- [Exercise instructions]:
• 1. In the article on Hapag-Lloyd's 2024 results, what dividend per share will the boards propose to the Annual General Meeting for the 2024 financial year?
• 2. Print the article on Hapag-Lloyd's 2024 results word for word, from "Earnings before interest and" down to "of their people.".

- [Text passage]:
=== Section Start ===
Hapag-Lloyd Group profit down 19% in 2024
Photo from Hapag-Lloyd.

The Hapag-Lloyd Group’s profit fell 19% to $2.6 billion in 2024 from $3.2 billion in the previous year owing to lower interest income and higher tax expenses.

Earnings before interest and taxes, however, slightly improved to $2.788 billion compared to the previous year’s $2.735 billion. Earnings before interest, taxes, depreciation, and amortization (EBITDA) rose to $5.0 billion from $4.825 billion.

“In a challenging market environment, we achieved solid results and further increased customer satisfaction. We have further consolidated and expanded our terminal business under the Hanseatic Global Terminals brand,” said Rolf Habben Jansen, CEO of Hapag-Lloyd AG, in a statement.

He also said they worked hard to further improve processes which will yield results in the years to come and stepped up investments in digitalization and training of their people.

They launched the largest newbuild program in the company’s history, “which will enable us to further modernize and decarbonize our fleet,” said Jansen.

The outlook for 2025 is uncertain due to the highly volatile development of freight rates and major geopolitical challenges, the company said. The Executive Board expects Group EBITDA to be in the range of $2.5 billion to $4.0 billion and the Group EBIT to be in the vicinity of $1.5 billion.

“In 2025 we are off to a very good start with Gemini, but the economic and geopolitical environment remains fragile. In this context, we anticipate earnings in 2025 to be lower than in 2024,” said Jansen.

In the Liner Shipping segment, transport volumes for 2024 as a whole rose by 4.7%, to 12.5 million TEU, while the average freight rate remained stable at $1,492/TEU.

Revenues accordingly increased to $20.3 billion. Despite higher transport expenses in connection with the necessary rerouting of ships around the Cape of Good Hope, the EBITDA increased to $4.9 billion.

The Terminal & Infrastructure segment recorded an improvement in its EBITDA in the 2024 financial year, to $151 million – particularly owing to several acquisitions in the course of the previous financial year. The EBIT increased to $72 million.

Based on the earnings, the Executive Board and Supervisory Board of Hapag-Lloyd AG will propose to the Annual General Meeting a dividend of EUR 8.20 per share for the 2024 financial year – this corresponds to a total payout of EUR 1.4 billion, which once again makes the Hapag-Lloyd share one of the most attractive German dividend-bearing stocks.

In the first half of 2025, Hapag-Lloyd will implement its Gemini network and expect to set new standards in terms of schedule reliability. The company will continue to develop Hanseatic Global Terminals and await to further grow its inland business.

“At the same time, we will keep a very close eye on our unit costs and focus on becoming even more efficient and climate-friendly,” said Jansen.
=== Section End ===
- [Data under study]:
=== Section Start ===
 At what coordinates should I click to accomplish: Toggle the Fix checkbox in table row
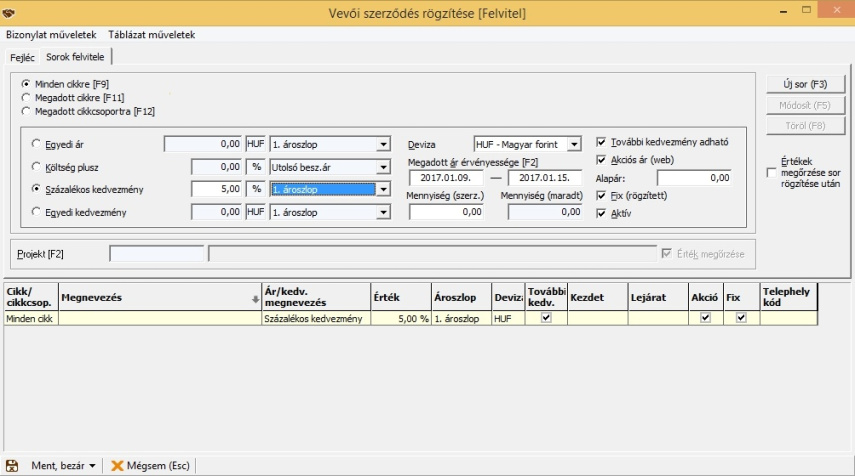coord(741,318)
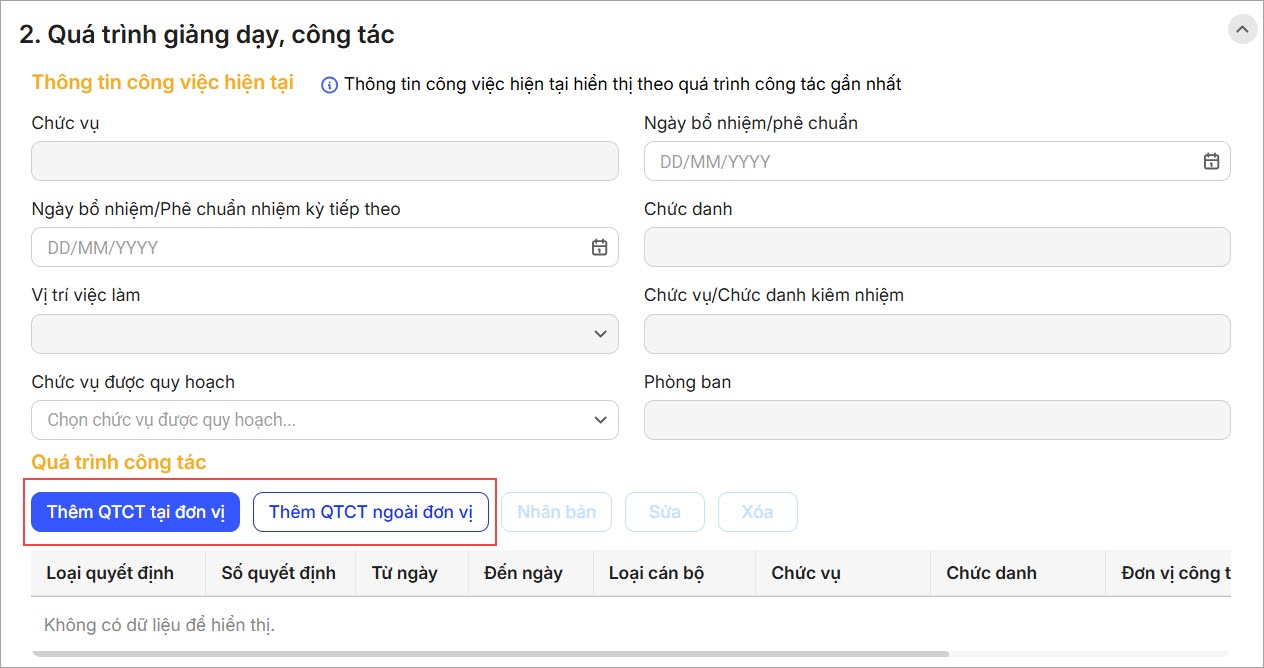
Task: Open calendar icon for nhiệm kỳ tiếp theo date
Action: [599, 247]
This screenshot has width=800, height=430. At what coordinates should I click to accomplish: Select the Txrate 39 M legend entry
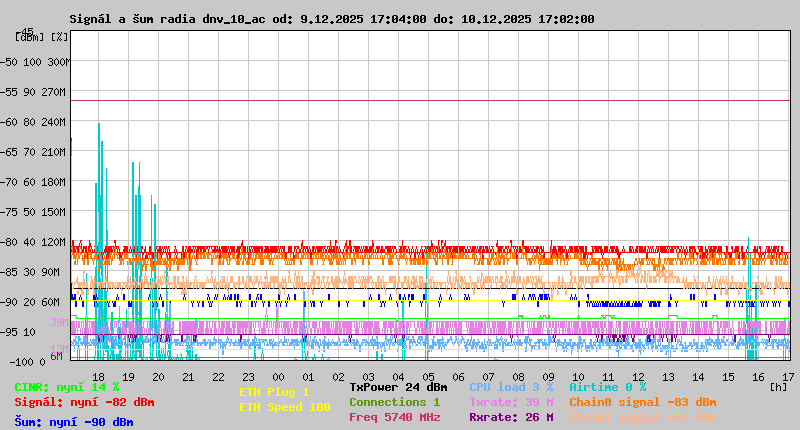coord(511,402)
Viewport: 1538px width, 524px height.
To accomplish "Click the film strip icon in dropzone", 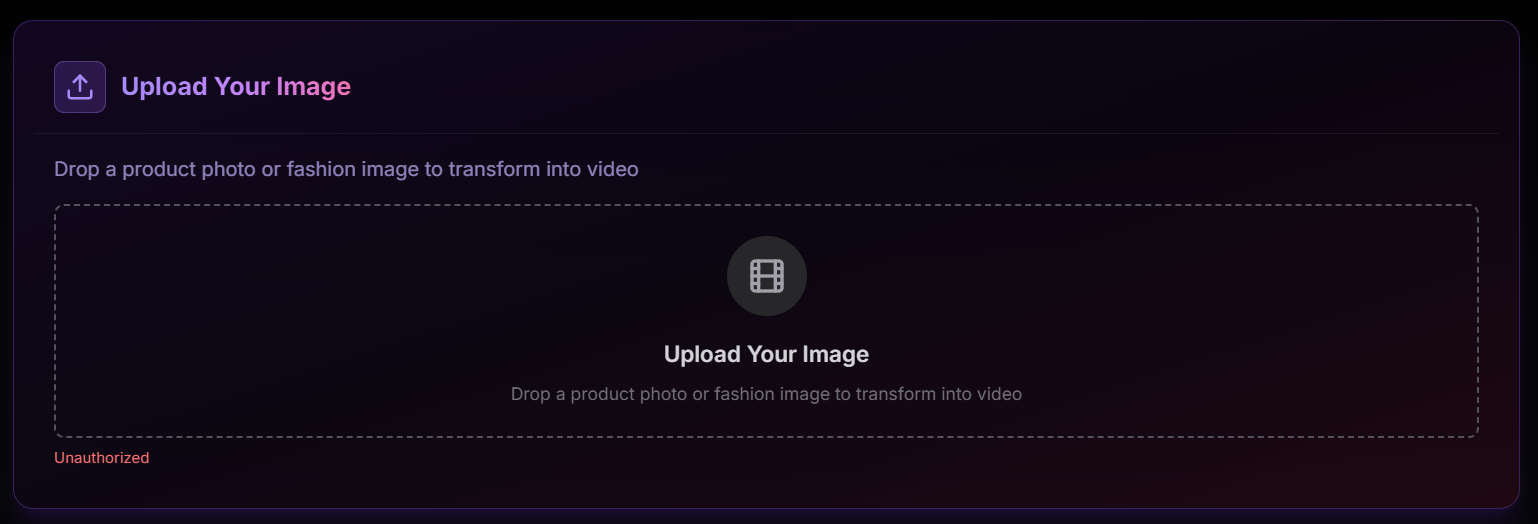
=== Section End ===
- [Solved problems]:
• 1. EUR 8.20 per share

• 2.
Earnings before interest and taxes, however, slightly improved to $2.788 billion compared to the previous year’s $2.735 billion. Earnings before interest, taxes, depreciation, and amortization (EBITDA) rose to $5.0 billion from $4.825 billion.

“In a challenging market environment, we achieved solid results and further increased customer satisfaction. We have further consolidated and expanded our terminal business under the Hanseatic Global Terminals brand,” said Rolf Habben Jansen, CEO of Hapag-Lloyd AG, in a statement.

He also said they worked hard to further improve processes which will yield results in the years to come and stepped up investments in digitalization and training of their people.